Bu Kıbrıslıtürkler Dohni’ye götürülmüş, Dohni’den toplanan diğer Kıbrıslıtürkler’le birlikte iki otobüse bindirilmişler, sonra da “kayıp” edilmişlerdi…

İlk otobüs Leymosun yakınlarındaki Palodya askeri kampına götürülerek burada otobüsteki Kıbrıslıtürkler aşağı indirilmiş, soğukkanlılıkla kurşuna dizilmişti… Aralarından bir tek Suat Kafadar hayatta kalmış, saklanarak, kaçarak Muttayaga’ya ulaşmış ve yaşanan katliamı yetkililere bildirmişti. Bunun üzerine Kıbrıslıtürk yetkililer, Birleşmiş Milletler’e bilgi vermişler ve BM askerleri Palodya Kıbrıslırum askeri kampına gönderilmişti.
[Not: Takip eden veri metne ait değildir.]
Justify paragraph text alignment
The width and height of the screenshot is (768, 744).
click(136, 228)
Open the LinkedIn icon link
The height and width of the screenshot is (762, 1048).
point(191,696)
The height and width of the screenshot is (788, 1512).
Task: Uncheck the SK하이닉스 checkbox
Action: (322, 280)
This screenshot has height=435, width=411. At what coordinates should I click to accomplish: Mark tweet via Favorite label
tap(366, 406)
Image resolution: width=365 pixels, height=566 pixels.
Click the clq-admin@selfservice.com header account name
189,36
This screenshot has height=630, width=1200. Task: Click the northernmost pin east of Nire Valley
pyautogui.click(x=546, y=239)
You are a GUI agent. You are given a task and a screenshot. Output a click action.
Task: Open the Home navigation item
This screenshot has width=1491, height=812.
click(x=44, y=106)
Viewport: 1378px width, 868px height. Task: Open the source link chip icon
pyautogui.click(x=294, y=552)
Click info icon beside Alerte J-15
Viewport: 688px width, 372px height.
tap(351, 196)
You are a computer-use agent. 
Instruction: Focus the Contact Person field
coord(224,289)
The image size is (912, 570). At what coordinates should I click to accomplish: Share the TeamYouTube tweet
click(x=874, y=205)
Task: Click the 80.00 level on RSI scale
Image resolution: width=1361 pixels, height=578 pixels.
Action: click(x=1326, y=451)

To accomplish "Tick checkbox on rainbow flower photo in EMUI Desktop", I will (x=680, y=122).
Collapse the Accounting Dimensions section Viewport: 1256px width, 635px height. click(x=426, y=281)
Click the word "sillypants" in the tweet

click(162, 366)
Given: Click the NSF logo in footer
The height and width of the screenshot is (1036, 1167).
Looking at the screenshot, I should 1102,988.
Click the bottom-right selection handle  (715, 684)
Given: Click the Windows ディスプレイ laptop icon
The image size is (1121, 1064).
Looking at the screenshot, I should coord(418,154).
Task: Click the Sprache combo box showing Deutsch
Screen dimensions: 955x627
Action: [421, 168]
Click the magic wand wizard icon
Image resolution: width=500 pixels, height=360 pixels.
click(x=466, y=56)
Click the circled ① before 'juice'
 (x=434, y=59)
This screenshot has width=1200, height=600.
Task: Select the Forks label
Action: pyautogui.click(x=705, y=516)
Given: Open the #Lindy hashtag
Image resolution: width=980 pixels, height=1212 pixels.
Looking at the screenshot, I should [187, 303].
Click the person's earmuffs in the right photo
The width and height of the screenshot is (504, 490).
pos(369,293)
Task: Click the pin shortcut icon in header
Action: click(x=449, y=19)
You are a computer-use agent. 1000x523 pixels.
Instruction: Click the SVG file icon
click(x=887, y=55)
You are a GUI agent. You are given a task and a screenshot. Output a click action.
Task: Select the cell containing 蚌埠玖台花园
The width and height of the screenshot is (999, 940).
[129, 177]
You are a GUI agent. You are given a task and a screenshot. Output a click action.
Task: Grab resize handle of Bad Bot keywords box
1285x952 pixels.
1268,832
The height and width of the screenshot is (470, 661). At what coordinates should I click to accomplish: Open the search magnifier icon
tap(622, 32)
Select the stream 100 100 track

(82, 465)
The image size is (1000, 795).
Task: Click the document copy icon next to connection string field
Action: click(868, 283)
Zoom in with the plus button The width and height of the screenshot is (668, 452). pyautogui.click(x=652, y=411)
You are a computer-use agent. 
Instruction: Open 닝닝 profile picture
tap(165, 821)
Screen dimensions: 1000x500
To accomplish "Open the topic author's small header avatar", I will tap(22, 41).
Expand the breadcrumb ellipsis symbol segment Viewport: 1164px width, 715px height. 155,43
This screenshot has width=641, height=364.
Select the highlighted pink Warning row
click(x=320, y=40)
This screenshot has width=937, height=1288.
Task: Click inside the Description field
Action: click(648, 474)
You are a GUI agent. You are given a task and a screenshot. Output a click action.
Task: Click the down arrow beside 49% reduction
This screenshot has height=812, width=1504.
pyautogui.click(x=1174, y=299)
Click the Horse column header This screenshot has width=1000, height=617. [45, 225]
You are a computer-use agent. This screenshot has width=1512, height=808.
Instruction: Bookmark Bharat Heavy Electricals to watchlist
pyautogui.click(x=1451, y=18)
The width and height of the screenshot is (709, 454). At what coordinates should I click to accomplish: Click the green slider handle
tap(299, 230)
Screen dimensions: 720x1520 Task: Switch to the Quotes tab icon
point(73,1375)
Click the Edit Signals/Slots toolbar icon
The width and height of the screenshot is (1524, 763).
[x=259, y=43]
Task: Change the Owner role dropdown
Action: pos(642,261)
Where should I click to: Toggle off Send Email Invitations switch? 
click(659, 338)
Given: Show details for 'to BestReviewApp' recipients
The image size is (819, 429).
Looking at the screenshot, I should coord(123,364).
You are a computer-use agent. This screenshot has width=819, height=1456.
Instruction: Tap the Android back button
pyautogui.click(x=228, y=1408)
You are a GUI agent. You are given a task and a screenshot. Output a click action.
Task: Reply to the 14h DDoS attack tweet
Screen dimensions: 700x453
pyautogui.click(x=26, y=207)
Palodya askeri kampındaki Kıbrıslırum yetkililer, BM askerlerine “Şimdi askeri manevralarımız var, akşam oluyor, yarın sabah gelin da araştıralım” demişler, BM’yi yollattıktan sonra Palodya’daki toplu mezarı açarak Kıbrıslıtürkler’in naaşlarını buradan çıkarmışlar ve bir kamyona yükleyerek Leymosun’un Yerasa bölgesindeki bir maden ocağına götürüp onları gömmüşlerdi… Böylece BM araştırma yapsa da Palodya askeri kampında hiçbir ize rastlayamayacaktı…

Yerasa maden ocağı bir süre sonra genişletilmeye başlandığında, buraya gömülmüş olan Kıbrıslıtürk “kayıplar”, yerlerinden tekrar çıkarılıp daha aşığlarda bir noktaya gömülmüşler, üstünden şiro da geçirilerek toprak düzleştirilmeye çalışılmıştı…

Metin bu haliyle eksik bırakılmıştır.